Woran ist man schuld?
Andreas Izquierdo liebt es anscheinend, eigenwillige Charaktere in seinen Romanen zum Protagonisten zu machen. So geschehen in seinem ersten Roman „Das Glücksbüro“ und jetzt wieder im vorliegenden Roman. ...
Andreas Izquierdo liebt es anscheinend, eigenwillige Charaktere in seinen Romanen zum Protagonisten zu machen. So geschehen in seinem ersten Roman „Das Glücksbüro“ und jetzt wieder im vorliegenden Roman. In ihm hadert der Postbote Walter mit sich und der Welt und macht sich bei den Menschen in seinem Umfeld, bei seiner (schon sehr lange von ihm getrennten) Familie, seinen Vorgesetzten unbeliebt. Natürlich gibt es einen Grund, der Walter so hat werden lassen.

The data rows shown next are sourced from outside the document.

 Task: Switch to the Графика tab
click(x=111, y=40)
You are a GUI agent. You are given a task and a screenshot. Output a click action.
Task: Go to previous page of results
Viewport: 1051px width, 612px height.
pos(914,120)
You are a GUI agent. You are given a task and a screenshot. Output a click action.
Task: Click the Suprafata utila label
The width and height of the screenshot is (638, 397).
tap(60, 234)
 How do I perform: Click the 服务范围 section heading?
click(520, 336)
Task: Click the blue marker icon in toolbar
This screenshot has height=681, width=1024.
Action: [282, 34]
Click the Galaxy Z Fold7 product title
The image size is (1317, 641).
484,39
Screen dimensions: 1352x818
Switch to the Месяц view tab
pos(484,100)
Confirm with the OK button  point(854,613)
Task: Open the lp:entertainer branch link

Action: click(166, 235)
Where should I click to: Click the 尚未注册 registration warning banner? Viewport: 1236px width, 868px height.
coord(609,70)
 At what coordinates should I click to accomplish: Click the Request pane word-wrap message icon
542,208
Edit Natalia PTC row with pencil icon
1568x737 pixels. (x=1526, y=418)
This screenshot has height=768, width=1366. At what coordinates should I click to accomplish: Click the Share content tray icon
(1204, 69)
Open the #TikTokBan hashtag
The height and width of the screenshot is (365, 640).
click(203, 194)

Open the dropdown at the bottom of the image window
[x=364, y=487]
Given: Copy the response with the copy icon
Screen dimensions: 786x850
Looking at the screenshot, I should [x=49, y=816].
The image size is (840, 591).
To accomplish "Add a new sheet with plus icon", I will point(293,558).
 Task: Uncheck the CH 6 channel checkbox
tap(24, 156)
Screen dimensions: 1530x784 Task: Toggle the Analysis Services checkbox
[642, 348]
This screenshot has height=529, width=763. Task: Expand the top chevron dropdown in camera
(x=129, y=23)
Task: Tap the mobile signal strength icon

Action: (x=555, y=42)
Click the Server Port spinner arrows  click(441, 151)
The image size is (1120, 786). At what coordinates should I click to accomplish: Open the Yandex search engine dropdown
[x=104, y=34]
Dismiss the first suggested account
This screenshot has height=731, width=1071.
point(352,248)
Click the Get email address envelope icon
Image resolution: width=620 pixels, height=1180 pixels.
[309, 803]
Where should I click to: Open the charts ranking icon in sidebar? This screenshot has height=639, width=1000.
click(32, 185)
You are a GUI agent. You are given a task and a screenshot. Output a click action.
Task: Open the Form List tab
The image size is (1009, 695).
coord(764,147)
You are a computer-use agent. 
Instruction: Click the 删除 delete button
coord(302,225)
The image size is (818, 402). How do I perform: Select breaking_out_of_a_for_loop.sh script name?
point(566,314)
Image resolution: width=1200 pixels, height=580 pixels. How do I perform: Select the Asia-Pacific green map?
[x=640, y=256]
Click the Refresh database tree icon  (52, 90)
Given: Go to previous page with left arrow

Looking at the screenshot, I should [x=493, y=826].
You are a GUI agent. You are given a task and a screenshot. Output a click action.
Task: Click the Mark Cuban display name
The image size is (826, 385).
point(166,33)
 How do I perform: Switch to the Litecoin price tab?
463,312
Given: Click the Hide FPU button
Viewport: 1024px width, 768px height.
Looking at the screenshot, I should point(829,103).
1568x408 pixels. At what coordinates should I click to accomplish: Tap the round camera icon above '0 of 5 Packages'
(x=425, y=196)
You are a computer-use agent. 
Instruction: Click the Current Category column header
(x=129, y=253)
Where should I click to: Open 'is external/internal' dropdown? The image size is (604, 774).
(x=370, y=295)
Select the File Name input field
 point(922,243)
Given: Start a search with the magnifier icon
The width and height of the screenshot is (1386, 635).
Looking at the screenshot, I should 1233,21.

Dieser liegt in seiner Vergangenheit und belastet ihn bis zur Gegenwart mit schweren Schuldgefühlen. Am Leser ist es nun, selbst zu beurteilen, ob Walter wirklich an irgendetwas schuld ist. Ein kleiner Junge, mit dem Walter sich per Brief-/Email-Kontakt in seiner Eigenschaft als Mitarbeiter einer Christkindfiliale der Post angefreundet hat – sich als Gott ausgebend -, hat sich hierzu jedenfalls sein eigenes Urteil gebildet. Es wird also ersichtlich, dass die Geschichte es mit einem zum Nachdenken anregenden Thema zu tun hat. Das Schöne aber ist, dass darüber der Humor nicht vergessen wird. In bleibender Erinnerung wird mir die Passage (S. 95 f.) bleiben, in der der Azubi Walter seinem Vorgesetzten den Unterschied zwischen Wertsack und Wertbeutel erklären soll. Seine Erklärungen sind wahre Zungenbrecher! Das leitet sogleich dazu über zu sagen, dass der Autor sehr gute Recherchen zur Arbeit bei der Post früher und heute gemacht hat. Kleine Abschläge in der Bewertung mache ich nur deshalb, weil einige Beziehungen und Vorkommnisse etwas konstruiert erscheinen, wie etwa, dass sich der minderjährige Walter in die noch jüngere Tochter eines reichen Unternehmers verliebt, der sogleich zu seinem Förderer wird.
Ein zu empfehlender Unterhaltungsroman.